Ok. Das war jetzt eine anstrengende letzte Woche. Zuerst waren die buch.de-Luxuskörper (*hüstel*) hier in der Schweiz und das war – wie soll ich sagen – als ob man sich in ein Märchen von Hauff begeben hätte – träumerisch, grausam, machtvoll und elektrisierend. Am Dienstag Abend dann verschlug es mich nach Köln und dort regnete es wie aus Kübeln und es war windig und kalt und da stand ich unter dem Kölner Dom und sah an der Fassade hoch und der Regen fiel bedrohlich auf mich hinunter und der Dom wuchs in den Himmel als ob es kein Morgen gäbe. Da habe ich mich einen kurzen Augenblick frei gefühlt, frei von mir und frei von meinen nervösen Händen.
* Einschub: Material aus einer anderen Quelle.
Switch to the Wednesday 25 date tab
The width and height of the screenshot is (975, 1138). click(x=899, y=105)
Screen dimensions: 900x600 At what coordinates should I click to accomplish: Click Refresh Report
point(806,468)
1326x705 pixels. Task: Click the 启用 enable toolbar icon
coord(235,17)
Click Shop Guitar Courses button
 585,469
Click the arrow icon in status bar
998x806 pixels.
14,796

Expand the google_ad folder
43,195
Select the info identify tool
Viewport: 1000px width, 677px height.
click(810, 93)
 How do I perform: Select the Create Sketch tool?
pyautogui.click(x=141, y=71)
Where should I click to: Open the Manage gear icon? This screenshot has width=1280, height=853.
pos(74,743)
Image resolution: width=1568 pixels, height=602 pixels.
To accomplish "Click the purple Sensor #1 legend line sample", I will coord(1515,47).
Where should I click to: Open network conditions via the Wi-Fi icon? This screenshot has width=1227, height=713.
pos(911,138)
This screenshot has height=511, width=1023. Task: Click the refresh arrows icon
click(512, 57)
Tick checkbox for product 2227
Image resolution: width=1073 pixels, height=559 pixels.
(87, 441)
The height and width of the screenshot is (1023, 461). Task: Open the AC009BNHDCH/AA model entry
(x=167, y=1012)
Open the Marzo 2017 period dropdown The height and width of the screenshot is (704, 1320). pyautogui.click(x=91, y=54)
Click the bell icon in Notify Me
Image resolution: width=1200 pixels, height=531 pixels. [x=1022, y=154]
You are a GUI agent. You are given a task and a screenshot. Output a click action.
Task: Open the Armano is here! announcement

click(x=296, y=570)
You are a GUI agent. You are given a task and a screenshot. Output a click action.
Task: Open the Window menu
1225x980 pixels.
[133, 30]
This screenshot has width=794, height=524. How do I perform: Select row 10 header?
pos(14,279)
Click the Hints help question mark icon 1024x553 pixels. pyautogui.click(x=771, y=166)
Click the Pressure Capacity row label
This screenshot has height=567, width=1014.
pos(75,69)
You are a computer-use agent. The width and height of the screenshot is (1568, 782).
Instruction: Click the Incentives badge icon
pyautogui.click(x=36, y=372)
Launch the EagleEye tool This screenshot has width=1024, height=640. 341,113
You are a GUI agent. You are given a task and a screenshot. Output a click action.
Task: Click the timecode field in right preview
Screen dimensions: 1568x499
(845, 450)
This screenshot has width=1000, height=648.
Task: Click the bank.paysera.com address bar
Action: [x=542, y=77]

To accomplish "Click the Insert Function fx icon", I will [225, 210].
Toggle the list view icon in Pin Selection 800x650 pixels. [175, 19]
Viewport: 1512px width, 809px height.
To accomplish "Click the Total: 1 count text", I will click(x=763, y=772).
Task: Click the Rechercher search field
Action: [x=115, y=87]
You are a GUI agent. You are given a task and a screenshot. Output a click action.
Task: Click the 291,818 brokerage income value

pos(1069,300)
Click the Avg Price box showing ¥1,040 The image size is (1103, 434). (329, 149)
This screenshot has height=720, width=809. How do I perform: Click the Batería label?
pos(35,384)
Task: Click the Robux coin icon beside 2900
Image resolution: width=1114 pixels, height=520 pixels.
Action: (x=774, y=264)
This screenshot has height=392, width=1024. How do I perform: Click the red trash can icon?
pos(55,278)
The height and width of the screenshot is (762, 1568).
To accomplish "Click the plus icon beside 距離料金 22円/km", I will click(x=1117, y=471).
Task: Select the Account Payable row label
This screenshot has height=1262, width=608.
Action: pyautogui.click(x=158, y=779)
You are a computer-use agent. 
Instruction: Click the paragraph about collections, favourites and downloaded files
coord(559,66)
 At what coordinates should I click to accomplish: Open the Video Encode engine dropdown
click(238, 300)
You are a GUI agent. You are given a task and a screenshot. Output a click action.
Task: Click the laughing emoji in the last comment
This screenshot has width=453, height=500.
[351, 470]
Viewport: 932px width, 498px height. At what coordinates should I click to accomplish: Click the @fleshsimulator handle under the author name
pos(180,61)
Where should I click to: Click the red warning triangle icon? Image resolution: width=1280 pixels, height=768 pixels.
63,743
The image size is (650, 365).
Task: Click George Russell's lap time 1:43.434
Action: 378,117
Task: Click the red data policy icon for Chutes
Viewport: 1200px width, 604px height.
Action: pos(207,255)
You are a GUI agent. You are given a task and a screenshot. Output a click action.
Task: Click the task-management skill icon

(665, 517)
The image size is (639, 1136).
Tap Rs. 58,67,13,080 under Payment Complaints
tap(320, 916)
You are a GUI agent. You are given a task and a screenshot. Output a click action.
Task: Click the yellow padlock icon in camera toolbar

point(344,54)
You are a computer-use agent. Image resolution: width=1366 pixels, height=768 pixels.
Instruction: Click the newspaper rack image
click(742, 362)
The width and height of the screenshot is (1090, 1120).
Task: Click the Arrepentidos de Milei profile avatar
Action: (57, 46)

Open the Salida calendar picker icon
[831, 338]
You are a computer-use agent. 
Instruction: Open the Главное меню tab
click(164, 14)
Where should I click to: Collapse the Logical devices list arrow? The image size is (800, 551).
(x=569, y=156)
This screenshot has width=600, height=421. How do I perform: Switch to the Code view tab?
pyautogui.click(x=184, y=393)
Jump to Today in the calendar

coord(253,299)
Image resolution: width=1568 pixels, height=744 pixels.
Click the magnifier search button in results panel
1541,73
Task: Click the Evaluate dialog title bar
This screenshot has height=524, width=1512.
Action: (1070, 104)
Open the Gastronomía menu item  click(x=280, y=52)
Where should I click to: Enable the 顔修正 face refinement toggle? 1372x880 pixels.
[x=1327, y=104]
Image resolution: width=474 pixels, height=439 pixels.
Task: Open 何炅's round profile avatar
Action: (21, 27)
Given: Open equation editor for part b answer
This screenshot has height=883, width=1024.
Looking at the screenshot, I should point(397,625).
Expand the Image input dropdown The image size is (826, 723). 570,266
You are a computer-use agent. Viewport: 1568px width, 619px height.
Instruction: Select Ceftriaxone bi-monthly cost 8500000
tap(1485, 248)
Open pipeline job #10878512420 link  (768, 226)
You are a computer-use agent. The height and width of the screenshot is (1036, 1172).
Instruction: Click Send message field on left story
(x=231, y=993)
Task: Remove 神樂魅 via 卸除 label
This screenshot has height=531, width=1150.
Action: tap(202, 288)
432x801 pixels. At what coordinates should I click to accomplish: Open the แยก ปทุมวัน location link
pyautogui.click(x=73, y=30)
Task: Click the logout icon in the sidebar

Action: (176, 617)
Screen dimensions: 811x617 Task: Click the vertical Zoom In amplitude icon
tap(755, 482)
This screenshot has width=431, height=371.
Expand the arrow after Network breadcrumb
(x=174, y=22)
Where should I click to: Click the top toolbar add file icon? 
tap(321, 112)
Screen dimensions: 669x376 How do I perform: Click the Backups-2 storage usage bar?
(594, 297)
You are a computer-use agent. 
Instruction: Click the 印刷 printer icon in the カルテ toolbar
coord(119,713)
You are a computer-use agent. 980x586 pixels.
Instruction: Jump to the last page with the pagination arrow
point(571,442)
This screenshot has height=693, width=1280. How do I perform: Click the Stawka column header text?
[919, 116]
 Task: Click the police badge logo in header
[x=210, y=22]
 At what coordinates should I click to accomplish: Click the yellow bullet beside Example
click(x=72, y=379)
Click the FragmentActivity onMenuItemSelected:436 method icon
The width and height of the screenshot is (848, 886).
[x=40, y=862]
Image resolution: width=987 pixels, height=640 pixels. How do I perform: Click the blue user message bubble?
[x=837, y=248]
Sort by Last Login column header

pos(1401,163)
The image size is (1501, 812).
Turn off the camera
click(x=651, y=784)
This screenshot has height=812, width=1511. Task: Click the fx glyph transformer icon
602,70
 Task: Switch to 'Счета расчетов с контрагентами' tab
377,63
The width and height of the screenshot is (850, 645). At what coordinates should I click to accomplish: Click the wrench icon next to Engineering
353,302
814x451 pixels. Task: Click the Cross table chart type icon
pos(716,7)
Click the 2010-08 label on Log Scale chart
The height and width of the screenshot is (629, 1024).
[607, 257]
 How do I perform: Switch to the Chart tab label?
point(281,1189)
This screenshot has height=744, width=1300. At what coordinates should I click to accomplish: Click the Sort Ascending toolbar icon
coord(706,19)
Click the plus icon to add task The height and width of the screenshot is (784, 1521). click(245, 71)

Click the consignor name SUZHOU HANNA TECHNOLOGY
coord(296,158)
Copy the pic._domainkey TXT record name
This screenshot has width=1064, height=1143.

Fantasmus und ich haben ein kleines, nettes Spiel, das ich euch natürlich nich vorenthalten möchte: Wir stellen uns (oder besser: er mir) eine Aufgabe und ich hab dazu Bilder zu finden, die man theoretisch fotografieren könnte. Seine erste Aufgabe war „Nebel“. Mein Bild waren halb geschlossene Augen und Wimpern, die im Kerzenlicht seltsam durchsichtig und schimmernd erscheinen. Die nächste Aufgabe habe ich mir selbst gestellt: „Nähe“. Da denke ich noch nach. Wie würdet Ihr Nähe fotografieren?
Hier ein Foto von Fantasmus (und jetzt wisst Ihr auch warum er mir Aufgaben stellt und nicht umgekehrt).
Schön, nicht wahr? Mich hat das Foto sprachlos gemacht – wahnsinn.